Ryan Lizza is a senior political analyst for CNN and chief political correspondent for Esquire.
Bannon has been driven out of the White House by Trump and dumped by his financial patrons, the Mercers. He has set up shop in a shabby Capitol Hill townhouse, theatrically known as the Embassy, which, it slowly becomes clear, might as well be Hoth. It takes 193 pages, but we eventually learn that Bannon hasn’t talked to Trump since he was fired.
That doesn’t prevent Wolff from centering the entire narrative on the president’s former aide. So the new Wolff book is much like the last one: a sail through the Trump diaspora and inside the president’s head with Bannon as the cruise director. But also like the last book, “Siege” is ultimately crippled by three flaws: Wolff’s overreliance on a single character, and one who is now more distant from the action; factual errors that mar the author’s credibility; and sourcing that is so opaque it renders the scoops highly suspicious and unreliable.
For long stretches of “Siege,” Trump and the White House staff disappear and the reader is subjected to a tedious ticktock of Bannon’s travels and his plotting from the Embassy, where he pontificates throughout 2018 about how the Republicans will win the midterms (they didn’t), how his nationalist project is still ascendant in the GOP (it isn’t), how Robert Mueller will destroy the Trump presidency (he didn’t), and how Bannon himself may have to replace Trump and run for president in 2020, with Sean Hannity as his running mate (we’ll have to wait for Episode III).

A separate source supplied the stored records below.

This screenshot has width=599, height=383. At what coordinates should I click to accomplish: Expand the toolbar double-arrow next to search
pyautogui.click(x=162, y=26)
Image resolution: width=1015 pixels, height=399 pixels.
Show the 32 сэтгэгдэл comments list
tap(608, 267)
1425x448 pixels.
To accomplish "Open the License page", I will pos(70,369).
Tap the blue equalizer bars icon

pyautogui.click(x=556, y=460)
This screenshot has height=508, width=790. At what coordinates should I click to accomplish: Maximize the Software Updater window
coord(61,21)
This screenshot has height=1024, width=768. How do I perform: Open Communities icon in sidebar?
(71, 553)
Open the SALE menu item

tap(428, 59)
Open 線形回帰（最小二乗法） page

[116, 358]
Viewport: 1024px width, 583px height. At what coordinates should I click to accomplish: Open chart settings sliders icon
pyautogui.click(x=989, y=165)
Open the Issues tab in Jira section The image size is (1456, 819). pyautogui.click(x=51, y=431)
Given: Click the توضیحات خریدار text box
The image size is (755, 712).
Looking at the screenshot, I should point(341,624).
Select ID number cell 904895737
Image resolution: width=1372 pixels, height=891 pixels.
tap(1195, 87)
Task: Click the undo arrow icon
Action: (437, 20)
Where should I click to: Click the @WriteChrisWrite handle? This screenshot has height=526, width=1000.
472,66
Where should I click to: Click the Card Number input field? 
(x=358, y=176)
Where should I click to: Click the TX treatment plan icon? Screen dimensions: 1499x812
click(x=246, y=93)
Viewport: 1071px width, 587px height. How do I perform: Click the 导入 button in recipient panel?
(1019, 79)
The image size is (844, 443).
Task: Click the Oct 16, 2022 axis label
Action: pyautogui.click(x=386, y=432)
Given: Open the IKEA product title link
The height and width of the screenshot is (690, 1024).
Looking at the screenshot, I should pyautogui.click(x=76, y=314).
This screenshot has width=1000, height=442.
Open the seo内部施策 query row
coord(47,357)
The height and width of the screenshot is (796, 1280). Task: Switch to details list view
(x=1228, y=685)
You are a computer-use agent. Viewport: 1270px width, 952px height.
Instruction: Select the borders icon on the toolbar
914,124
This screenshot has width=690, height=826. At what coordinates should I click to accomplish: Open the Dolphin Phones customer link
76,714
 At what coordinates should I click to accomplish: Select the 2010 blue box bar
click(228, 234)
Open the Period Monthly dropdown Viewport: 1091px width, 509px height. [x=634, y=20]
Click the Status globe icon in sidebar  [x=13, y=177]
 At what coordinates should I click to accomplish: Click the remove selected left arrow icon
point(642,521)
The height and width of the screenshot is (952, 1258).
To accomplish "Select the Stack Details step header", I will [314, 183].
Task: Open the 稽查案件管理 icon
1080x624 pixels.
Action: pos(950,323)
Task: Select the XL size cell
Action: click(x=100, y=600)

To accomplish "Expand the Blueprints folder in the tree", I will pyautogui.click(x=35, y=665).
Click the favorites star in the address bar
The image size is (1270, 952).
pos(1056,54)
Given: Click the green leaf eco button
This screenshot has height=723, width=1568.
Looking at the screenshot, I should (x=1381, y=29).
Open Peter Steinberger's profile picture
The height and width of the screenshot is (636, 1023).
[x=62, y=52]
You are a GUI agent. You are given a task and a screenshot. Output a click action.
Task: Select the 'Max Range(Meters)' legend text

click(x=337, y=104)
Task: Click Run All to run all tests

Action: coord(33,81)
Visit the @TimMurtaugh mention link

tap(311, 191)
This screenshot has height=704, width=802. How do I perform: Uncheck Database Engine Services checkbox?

In the acknowledgments, Bannon is the only named source whom Wolff thanks, praising him effusively and, in an allusion to Dante’s “Divine Comedy,” calling him “the Virgil anyone might be lucky enough to have as a guide for a descent into Trumpworld.” In reality Bannon is more like Wolff’s Farinata, the former Florentine political leader whom Dante portrays as banished to the circle of hell for heretics, where, alone in his tomb, he still obsesses about his own era in politics but has no access to current events unless one of the dead brings him a snippet of news from the center of power.
In “Siege,” the dead arrive at Bannon’s doorstep in the form of former Trump aides such as Corey Lewandowski, David Bossie, Sam Nunberg and Jason Miller, and Wolff, like many other Washington reporters, absorbs a mix of gossip, misinformation and occasional insight that the outer rings of Trump advisers are famous for circulating.
This rogues’ gallery of Trump hangers-on that Wolff seems to depend on is sometimes presented as a group of devoted ideological rebels trying to keep the flame of true MAGA alive. According to Wolff, several of them, usually working through Hannity, who has better access to the president, press Trump on issues like building the border wall or declaring a national emergency over immigration. Bossie and Lewandowski “weren’t operatives, they were believers,” Wolff credulously reports, a statement that will generate guffaws among Republicans. But mostly, Bannon’s knitting circle is involved in low-level score-settling — often against then-White House Chief of Staff John Kelly and Trump son-in-law Jared Kushner — and making money off their association with Trump. Lewandowski and Bossie hawk a conspiracy book about the “deep state” even though, according to Wolff, Bannon tells their ghostwriter that “none of this is true.”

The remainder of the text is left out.